I unlocked my heavy door and walked into my state-of-the-art office. A baby grand piano was set against one of the walls, and my treadmill loomed at the other end. My tiny desk was set between them, with one chair placed in front of it. It was a small office, but it was really all I needed. I only ever had one student at a time in here – sometimes with an accompanist to play the piano for them, but mainly, for most of my studio students, I played the piano for them. Only the vocal majors had their own accompanist.
When I brought the treadmill into the office, none of the other voice teachers understood why. But it was the way my teacher had trained me to control my breathing. If you could run on a treadmill and sing Puccini, then you were in control of your breath – and that is what a singer needed to be. Breath gave us a voice, and it was the key to learning how to sing. My students hated it, which gave me glee.
I opened my computer to see which students I would have in my class for the year. Mostly, I had the same kids as last year, but there were a few new names. All of them were music production majors, from what I could see. There was one who was still undecided, and that was odd. How did he get a spot in my studio without being in the department?
A knock on the door made me jump out of my chair. Probably one of last year's students coming to say hi. There were a few of them that I felt a real connection to, and I was happy to help them be the best singers that they could be. Mainly, it was my vocal majors that I cared the most about. They were here to truly learn, not just to take a class for a degree.
“Come in!”
The door opened, and I quickly sat up straight. Dean Chad Remington, who knew absolutely nothing about the arts, opened the door. His coming to my studio could not be a good thing. He rarely left his plush office with the walnut paneling unless he had to. He was a total bureaucrat who raised a lot of money for our college. He was also a tough SOB who didn’t like to be bothered with the minutiae of his students or faculty. He was donor-focused only, and we all knew he wouldn’t be much help in sorting out a problem.
“Thomas, I hope you had a very nice summer and are ready to get back to the grind.” Dean Remington stood at my threshold and leaned against the door jam with a very creepy smile on his face. He always had a creepy smile that looked as if it were an unnatural thing for him to do. It should be second nature to him. I’ve seen him grease donors for gifts, and the smile was always plastered on. But without a donor present, his face was a mask of un-emotion – usually. If he was grinning at me, he needed something.

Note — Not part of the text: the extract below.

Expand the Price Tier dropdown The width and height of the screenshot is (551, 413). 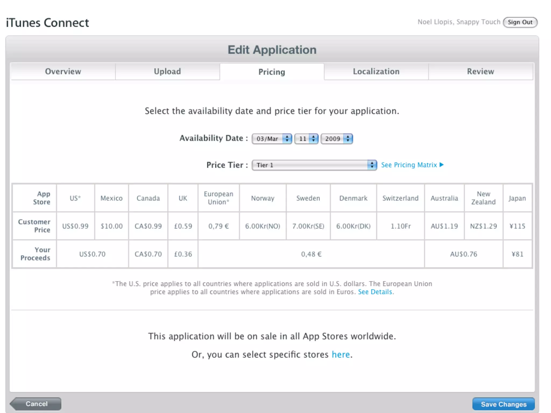point(314,165)
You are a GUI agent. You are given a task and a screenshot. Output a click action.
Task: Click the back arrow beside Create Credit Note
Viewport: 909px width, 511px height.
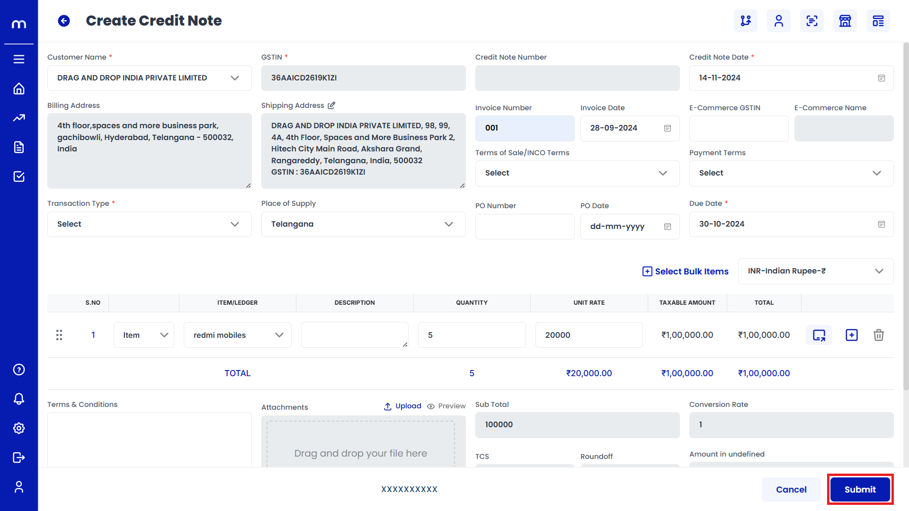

“Yes, thank you, Dean Remington. It was fairly peaceful. I went back to Wisconsin for a bit to visit my family. How was yours?” Small talk had become something I had gotten very good at since becoming a professor. At campus events, no one ever wanted to know the truth about you – it was all small talk. I hated skimming the surface at those events. No one was really themselves at them.
“Oh, you know… I had a busy summer with our campaigns and speaking to our alumni about helping us fund them. Hopefully, the new art studios will be able to begin by the end of this school year. Very exciting stuff happening for our college, Thomas. Which is why I’m here to see you, actually.” He crossed his arms and frowned. “You’re in a position to help us bring in a very large donor to help us fund the theatre renovation and concert hall.”